If nothing else, you’ll notice that Hillary Clinton’s words are the very antithesis of the mean-spirited, xenophobic bile that spits from the mouth of Donald Trump. And that’s my point. Every election is a competition between two stories about America. And Trump already knows his by heart: He is a celebrity strongman who will single-handedly save the country from an establishment that is too weak, stupid, corrupt, and politically correct to let us blame the real source of our problems—Muslims and Mexicans and Black Lives Matter protesters; the media, business, and political elites from both parties. Trump’s eventual opponent will need to tell a story about America that offers a powerful rebuke to the demagogue’s dark vision for the future.
I like Bernie Sanders. I like a lot of what he has to say, I love his idealism, and I believe deeply in his emphasis on grassroots change. My problem is not that his message is unrealistic—it’s that a campaign which is largely about Main St. vs. Wall St. economics is too narrow and divisive for the story we need to tell right now. In her campaign against Sanders, Hillary has begun to tell that broader, more inclusive story about the future.

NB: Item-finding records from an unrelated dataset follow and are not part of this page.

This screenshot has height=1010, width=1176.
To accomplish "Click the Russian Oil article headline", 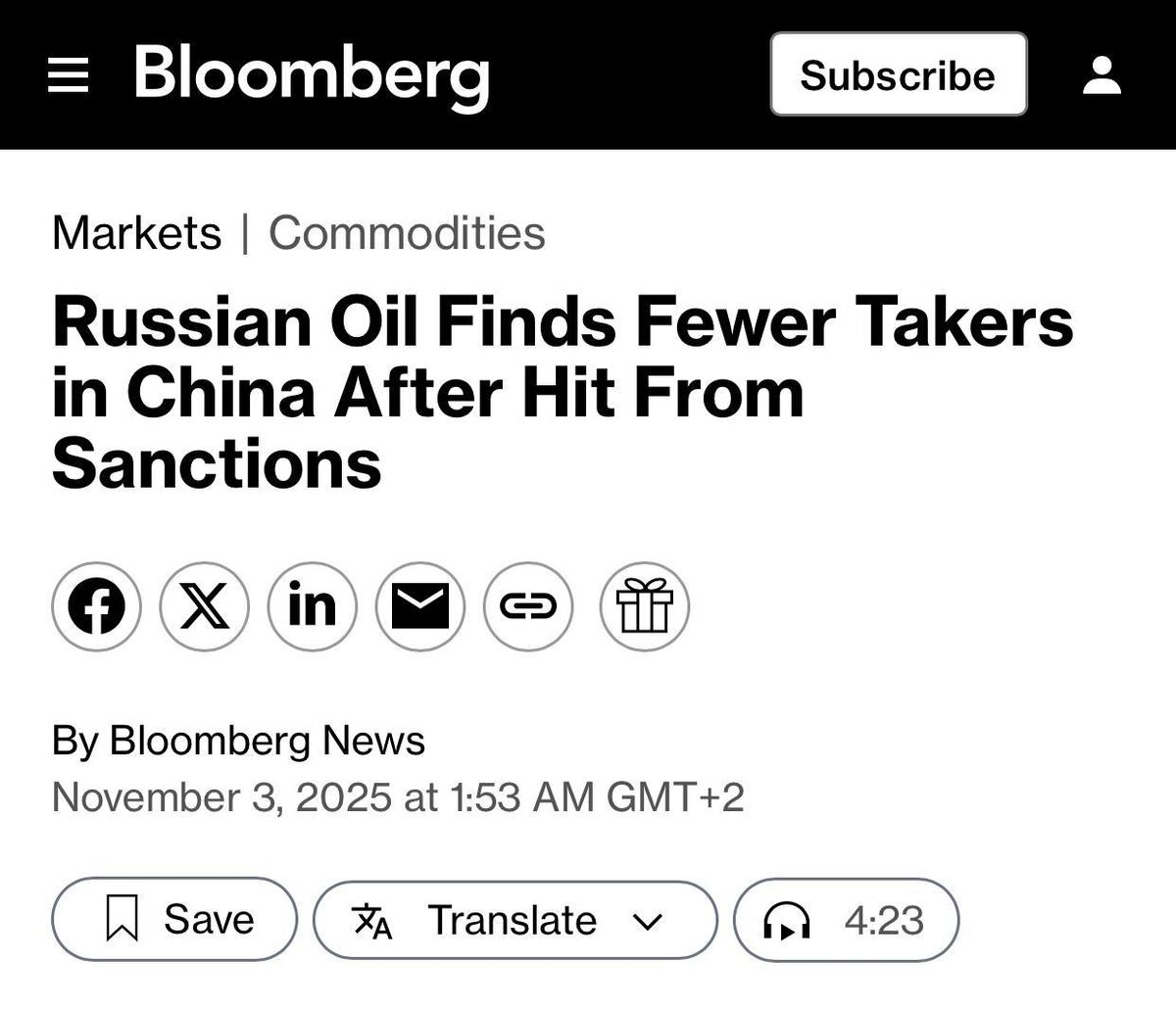I will point(562,393).
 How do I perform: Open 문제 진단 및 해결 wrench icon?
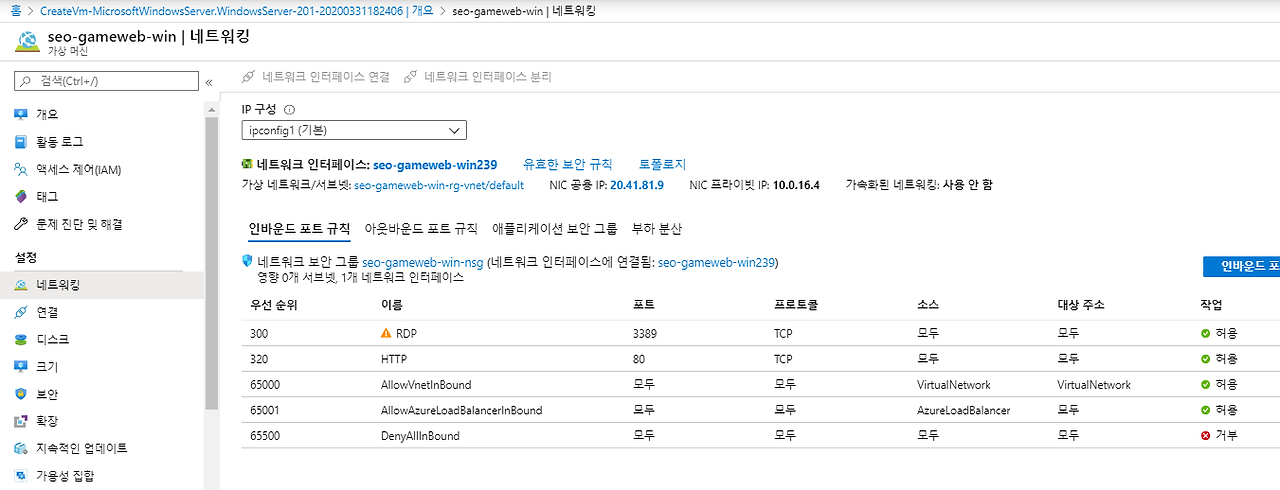21,224
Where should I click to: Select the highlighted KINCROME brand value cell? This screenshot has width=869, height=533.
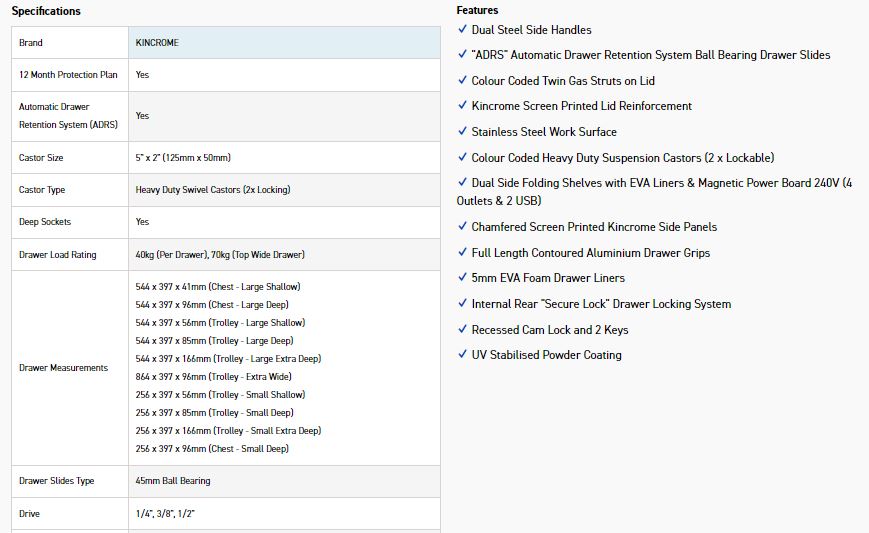[284, 43]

Hillary Clinton isn’t perfect. She isn’t flashy or entertaining. She isn’t cool or hip, so please stop forcing the poor woman to learn the Dab on Ellen. As someone who’s been in politics for a few decades, she’s made plenty of mistakes, and will probably make many more.

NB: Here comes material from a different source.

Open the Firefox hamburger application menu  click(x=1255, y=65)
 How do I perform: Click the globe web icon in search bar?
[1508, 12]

But Hillary is also more than just a policy wonk who can’t wait to start shuffling through white papers in the Oval Office. She cares. She tries. She perseveres. And now she has a chance to tell the story she’s always wanted about America: the story about a country that found the courage to turn away from our darkest impulses; that chose to embrace our growing diversity as a strength, not a weakness; that pushed the boundaries of opportunity outward and upward, until there are no more barriers, and no more ceilings.
At stake in this election is control of a Tea Party-run Congress, at least one Supreme Court vacancy that could tip the balance for a generation, and the very real chance that a highly unstable demagogue could become the 45th president of the United States. So while I may not have imagined myself saying this a few years ago, I certainly believe it now: It’s far more important to elect Hillary Clinton in 2016 than it was to elect Barack Obama in 2008.
Like the author, I did not support Hillary in 2008, and instead backed Barack Obama. The contrast between the GOP agenda and the Obama agenda was stark in 2008, but the differences in what the nation's future may be depending on which party wins the White House in 2016 is even more extreme now. Like her or not, if you believe in a positive future for all Americans (including my grandchildren), we need to make sure Hillary is elected in November. We cannot allow the GOP to spread its cancer further and pervert the United States Supreme Court for a generation or more.